Input records:
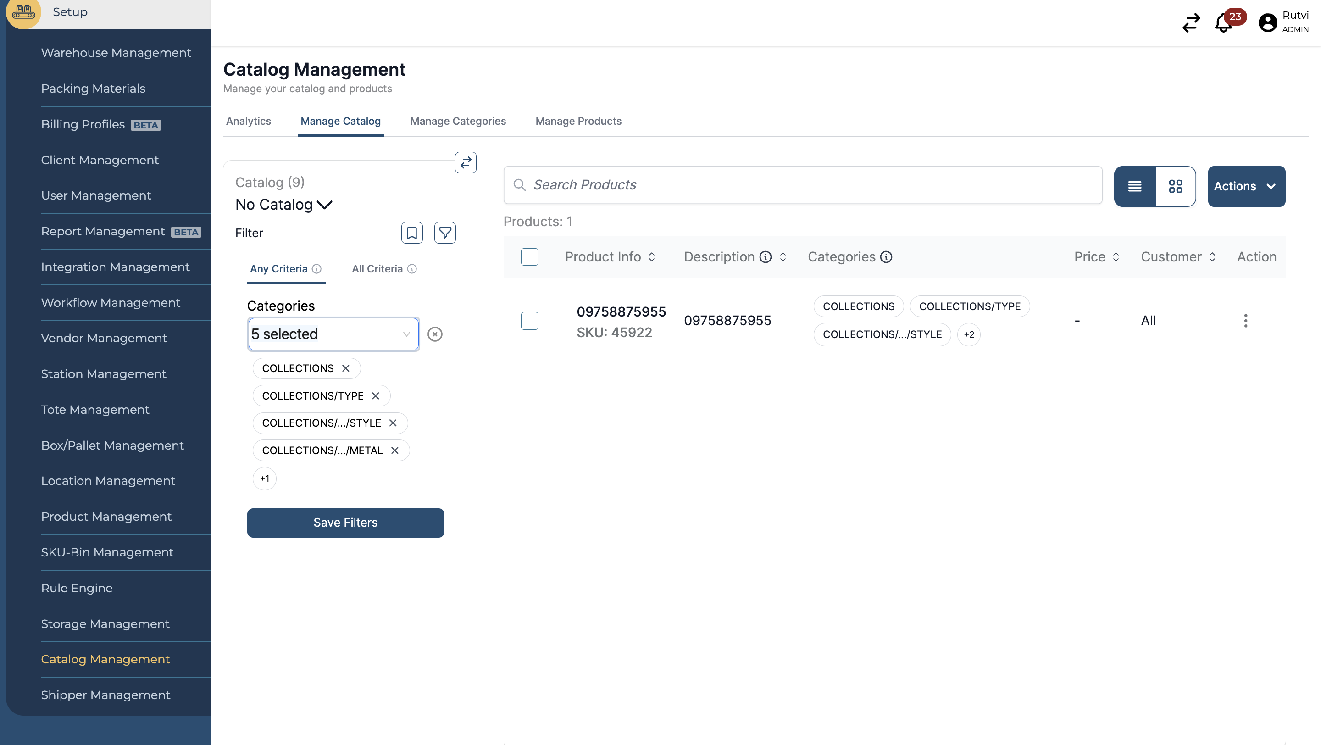1321x745 pixels.
Task: Remove the COLLECTIONS/TYPE filter chip
Action: 375,396
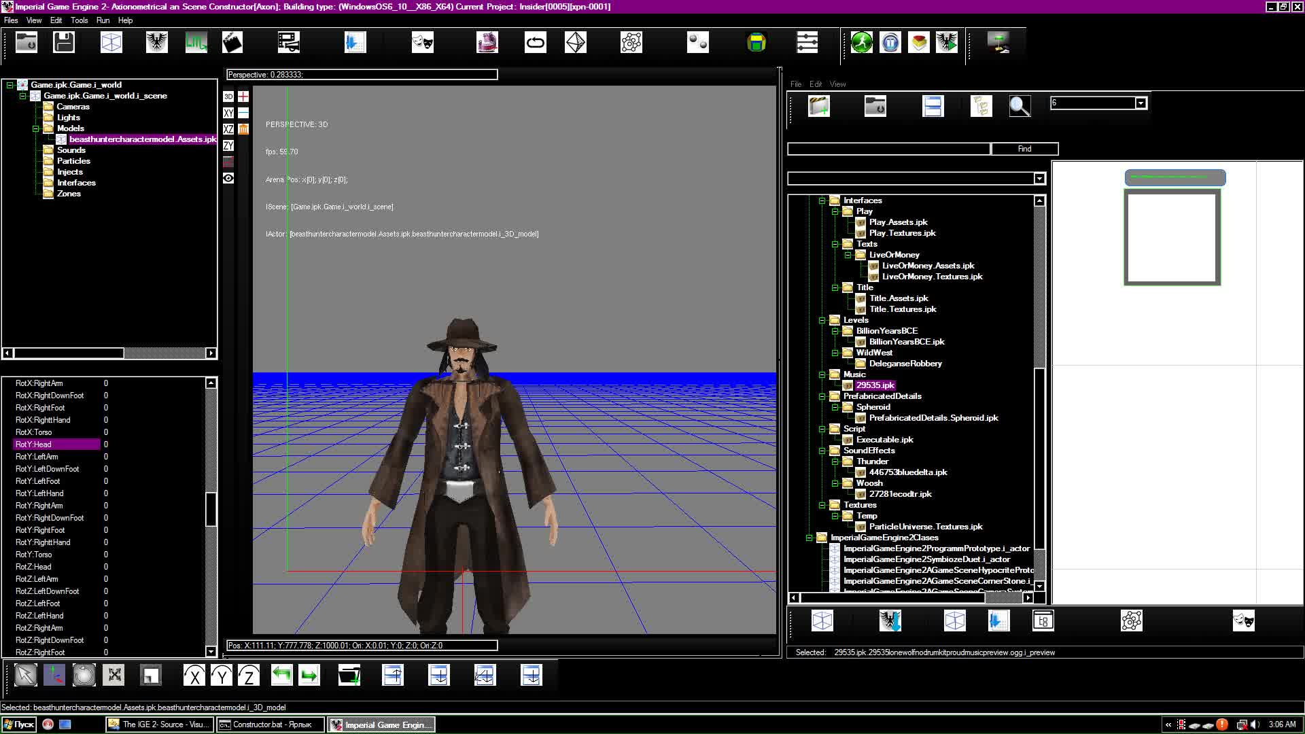This screenshot has width=1305, height=734.
Task: Open the View menu in the asset panel
Action: point(837,84)
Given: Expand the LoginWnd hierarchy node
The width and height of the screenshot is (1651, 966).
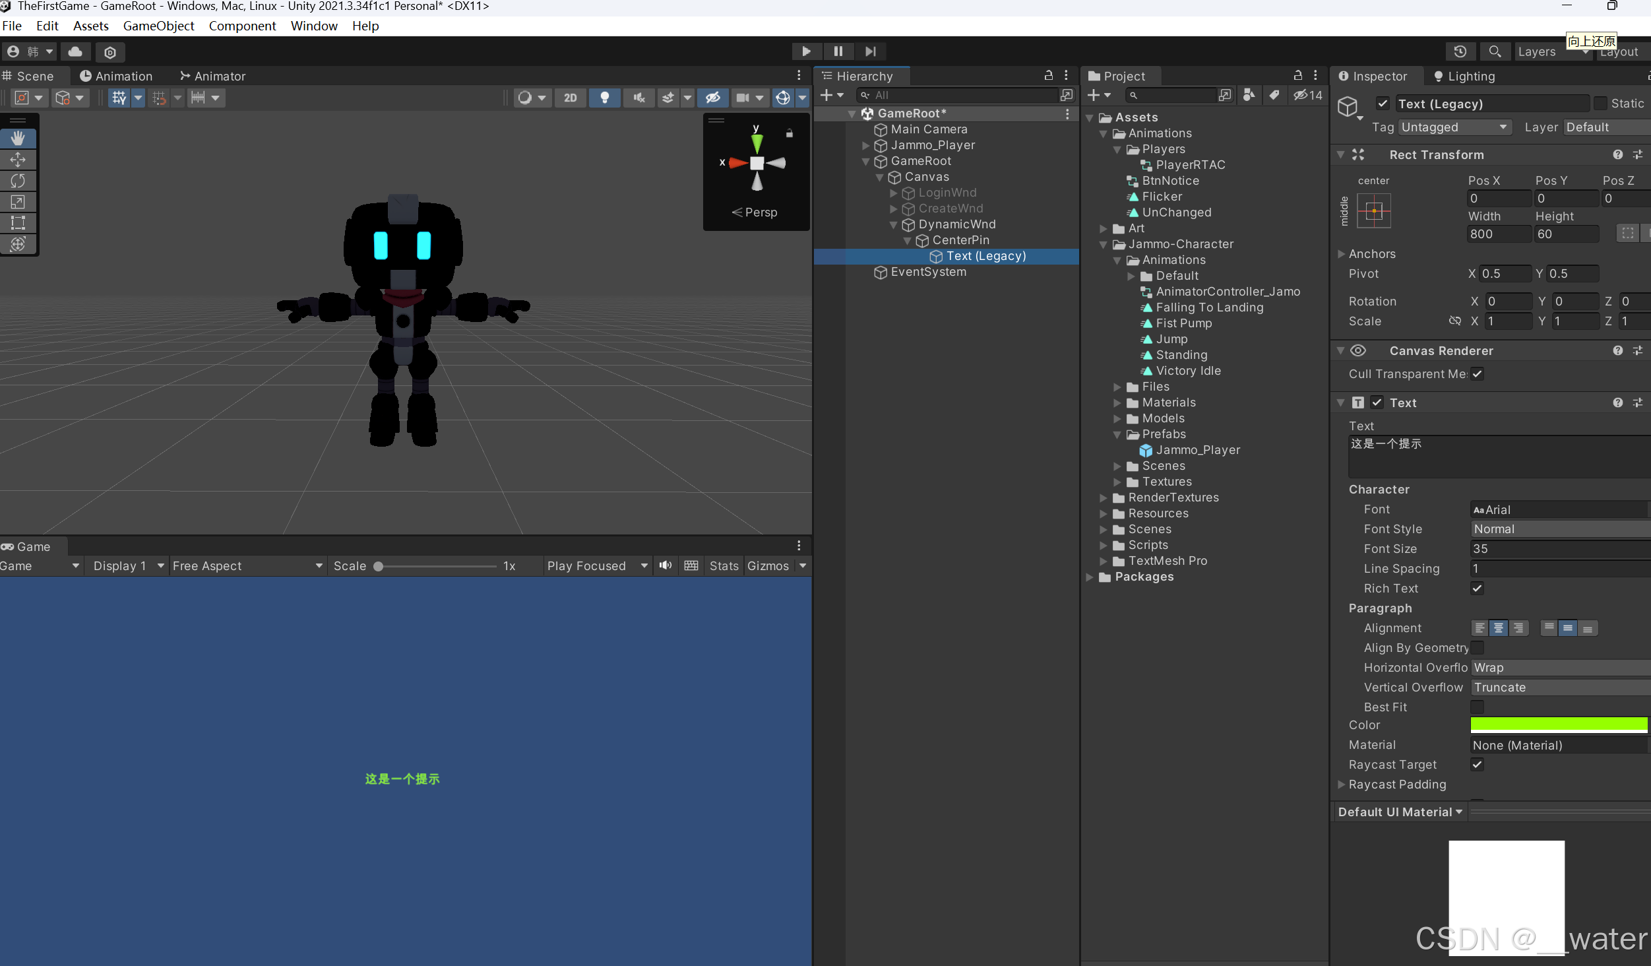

Your goal: Restate word for word only the lines from the one with "Given: Expand the LoginWnd hierarchy node" through the last line of the material, both included. Any picture should be left out.

Result of this exercise:
Given: Expand the LoginWnd hierarchy node
The width and height of the screenshot is (1651, 966).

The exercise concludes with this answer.